Soon after the explosive release of his myth-shattering study, “Sexual Behavior in the Human Male,” a reporter asked sex researcher Alfred Kinsey if he had “any plans for a motion picture.” Kinsey replied, “I can’t think of anything more pointless.” I’d love to agree. After all, considering that writer/director Bill Condon’s new biopic “Kinsey” doesn’t explore the most controversial aspects of the title character, this movie should be nothing more than a nostalgic look back at how sexually ignorant the American public once was. But it isn’t.
In Condon’s new survey of scientific lightning rod Kinsey, played to perfection by Liam Neeson, only a few scenes come off as antique: a young couple concerned that oral sex would cause sterility, for example, elicits comfortable laughs. But most of the film is all too familiar — the raging battles over sex education in public schools seem to have frozen in time since Kinsey first published his eye-opening manuscript and shook church foundations across the country.
The fact is, the Kinsey revolution only pushed the door halfway open. While the male study was a hit, the subsequent female volume struck a raw nerve; the backlash was strong enough that today, issues such as female masturbation remain as taboo as they were five decades ago. Much of the film’s humor comes from the juxtaposition of ’50s styles with ideas about sex that are still jarring today. Laura Linney masterfully embodies this contrast as Kinsey’s wife, Clara, and though she learns to enjoy the open marriage that her husband’s notions of science have pushed her into, she’d still rather discuss pot roast than politics.

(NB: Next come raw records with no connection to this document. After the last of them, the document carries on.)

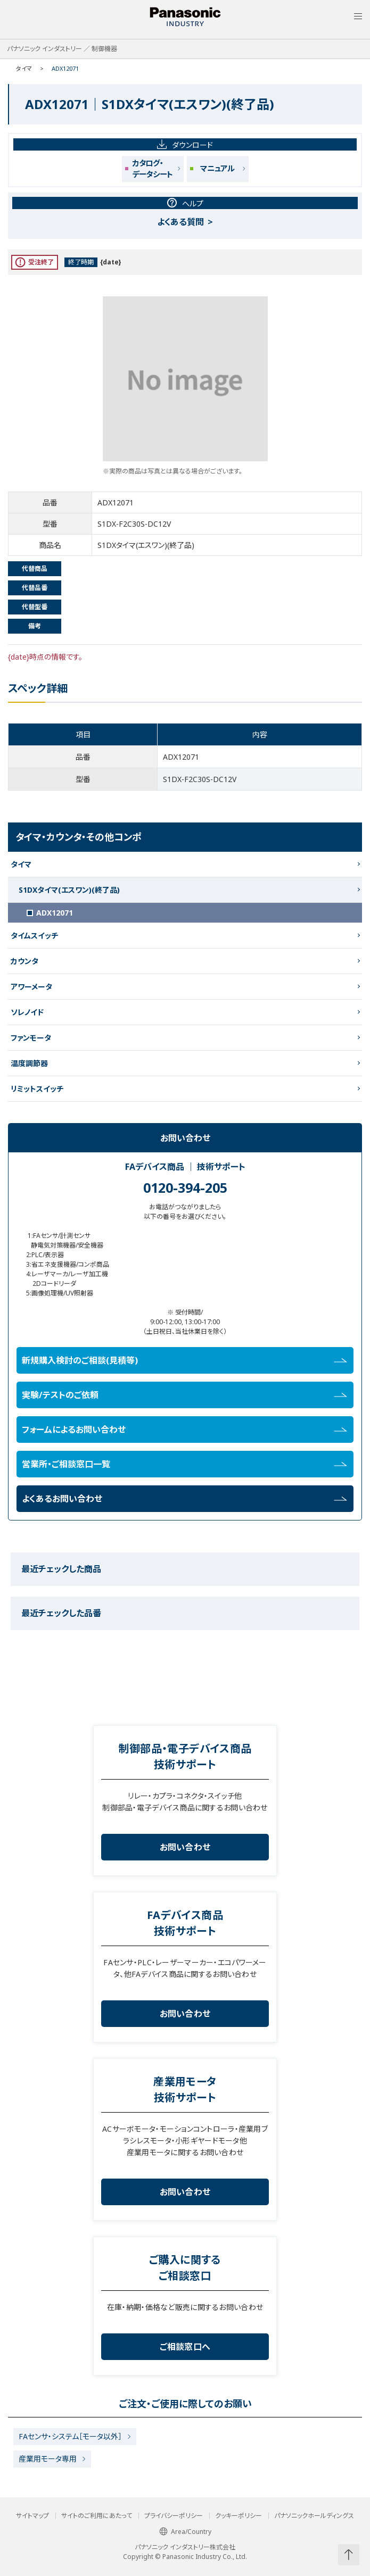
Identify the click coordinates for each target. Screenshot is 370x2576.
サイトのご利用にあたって (96, 2516)
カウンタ (24, 961)
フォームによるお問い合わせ (184, 1429)
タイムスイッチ (34, 935)
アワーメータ (31, 987)
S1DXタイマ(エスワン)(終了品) (69, 890)
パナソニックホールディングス (314, 2516)
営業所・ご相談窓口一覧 (184, 1464)
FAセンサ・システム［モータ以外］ (70, 2436)
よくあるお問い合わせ (184, 1499)
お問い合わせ (185, 1847)
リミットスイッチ (37, 1089)
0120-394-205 (185, 1187)
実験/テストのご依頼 (184, 1395)
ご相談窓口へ (185, 2347)
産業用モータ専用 (48, 2459)
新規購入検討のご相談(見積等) (184, 1360)
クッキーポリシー (238, 2516)
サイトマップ (32, 2516)
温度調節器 (29, 1063)
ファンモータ (31, 1038)
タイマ (24, 68)
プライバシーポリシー (173, 2516)
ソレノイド (27, 1012)
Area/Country (185, 2531)
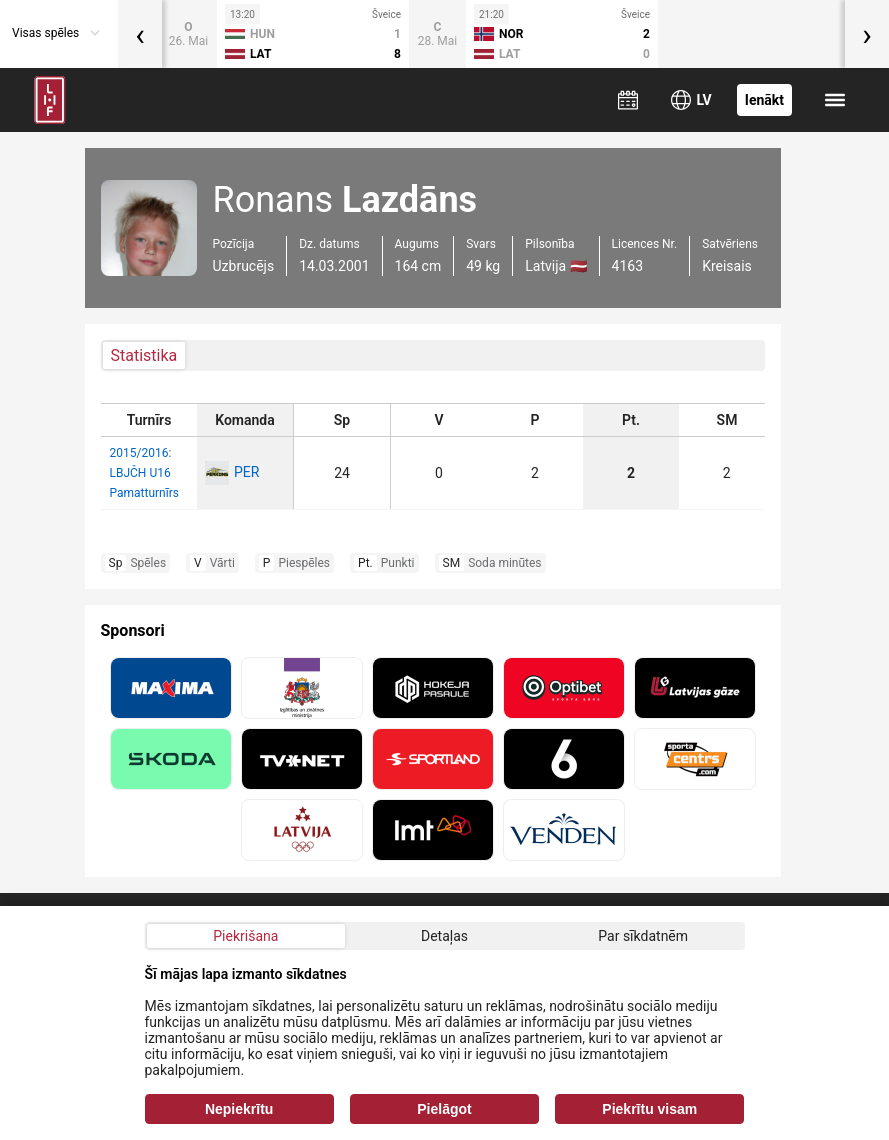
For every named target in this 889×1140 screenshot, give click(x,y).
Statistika (144, 355)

At the eye of this tornado is Kinsey himself, a simple and socially awkward scientist who draws on his studies of insects (a trait he aggressively denies) to classify human behavior. Neeson, who refreshingly ages 40 years for the film, nails the role of the biologist: straightforward, gawky and mathematical. Kinsey’s failure to separate science from his personal life is his tragic flaw, one to which the audience can be safely sympathetic.
In one sense, Condon streamlines and simplifies the story much as educators did sex in the 1950s, editing out any bits deemed too uncomfortable for the audience. In a scene intended to discredit still-frequent assertions that Kinsey was sympathetic to pedophiles, Kinsey interviews the sex-addicted Kenneth Braun (William Sadler). Condon plays the audience brilliantly: Laughs turn to squirms as the predatory Braun tries to find common moral ground with Kinsey. Instead, Kinsey comes through for the nervous audience, offering the pedophile a backhanded condemnation that elicits sighs of relief. Effective? Yes. Oversimplified? Certainly.
Though Condon only prods at Kinsey the man, he uses a stunning cameo by Lynn Redgrave to drive home the power of the Kinsey legacy. The film’s final and most romantic scene is beautifully asexual and offers a surprising vision of monogamous true love. Condon opts to tie up Kinsey’s personal life neatly, but more relevant is the gaping stagnation of social progress over the last few decades that the film brings to light. While Kinsey’s work explosively kicked off the sexual revolution, Condon’s film reminds us that it is nowhere near complete.